Voltage source The operating or supply voltage supplies a battery, a transformer with rectification and filtering, or a switching power supply. Note: EMC: For a DC power supply line longer than 30 m or when using the motor on a DC bus, additional interference-suppression and protection measures are necessary. ► An EMI filter is to be inserted in the DC supply line as close as possible to the controller/motor. ► Long data or supply lines are to be routed through ferrites.

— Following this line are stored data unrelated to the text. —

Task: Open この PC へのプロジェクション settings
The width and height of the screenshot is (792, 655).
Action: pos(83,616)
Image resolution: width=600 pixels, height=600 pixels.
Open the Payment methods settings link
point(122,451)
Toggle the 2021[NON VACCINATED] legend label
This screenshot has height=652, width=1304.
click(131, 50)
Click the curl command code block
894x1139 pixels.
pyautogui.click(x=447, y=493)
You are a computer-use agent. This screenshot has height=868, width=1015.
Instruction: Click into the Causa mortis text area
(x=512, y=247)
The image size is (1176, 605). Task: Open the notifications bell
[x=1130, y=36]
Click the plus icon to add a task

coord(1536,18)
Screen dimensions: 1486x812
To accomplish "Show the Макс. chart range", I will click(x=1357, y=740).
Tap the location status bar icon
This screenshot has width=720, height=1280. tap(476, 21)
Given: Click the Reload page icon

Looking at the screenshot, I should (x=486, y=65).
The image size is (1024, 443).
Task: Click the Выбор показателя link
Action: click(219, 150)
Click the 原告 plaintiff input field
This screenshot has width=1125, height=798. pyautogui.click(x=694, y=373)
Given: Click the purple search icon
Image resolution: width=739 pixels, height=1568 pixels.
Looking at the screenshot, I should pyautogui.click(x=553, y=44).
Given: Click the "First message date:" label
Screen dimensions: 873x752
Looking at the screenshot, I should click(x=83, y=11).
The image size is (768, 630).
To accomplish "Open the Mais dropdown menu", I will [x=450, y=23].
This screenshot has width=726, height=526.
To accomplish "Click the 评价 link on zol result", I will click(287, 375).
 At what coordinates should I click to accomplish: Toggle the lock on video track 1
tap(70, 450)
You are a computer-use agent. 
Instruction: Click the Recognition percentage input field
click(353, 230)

Connections Pin 1 is marked with an asterisk "*". Pin Function Note 1 +UB 12 V - 48 V DC, ±5% 2 GND Connection data min max Conductor cross section, rigid, min. 0.2 mm2 1.5 mm2 Conductor cross section, flexible, min. 0.2 mm2 1.5 mm2 Conductor cross section, flexible, min. Wire-end sleeve without plastic sleeve, min. 0.25 mm2 1.5 mm2 Conductor cross section, flexible, min. Wire-end sleeve min. Plastic sleeve min. 0.25 mm2 0.75 mm2 Conductor cross section, min. AWG 24 16 Min. AWG acc. to UL/CUL 24 16
Permissible operating voltage The maximum operating voltage is 50.4 V DC. If the input voltage of the controller exceeds the threshold value set in 2034h, the motor is switched off and an error triggered. Above the response threshold set in 4021h:02h, the integrated ballast circuit is activated (wirewound resistor CR257-05T15R from VITROHM with 5 W continuous output). The minimum operating voltage is 11.4 V DC. If the input voltage of the controller falls below 10 V, the motor is switched off and an error triggered. A charging capacitor of at least 4700 µF / 50 V (approx. 1000 µF per ampere rated current) must be connected in parallel to the supply voltage to avoid exceeding the permissible operating voltage (e.g., during braking).
S1 – termination resistor This DIP switch switches the termination of 120 Ω between CAN_H and CAN_L of the CAN bus on or off (see X1 − CANopen IN and OUT). The "down" switch position switches termination on.
S2 – CANopen node-ID and baud rate For setting the CANopen node-ID. The value of this switch is multiplied by 16 and added to the value of switch S3; this switch thereby sets the 16s place.
S3 – CANopen node-ID and baud rate For setting the CANopen node-ID. The value of this switch is added to the value of switch S2; this switch thereby sets the 1s place. Example Switch S2 is set to the value 1h, switch S3 to the value Fh; the result is the value 1Fh for the node-ID.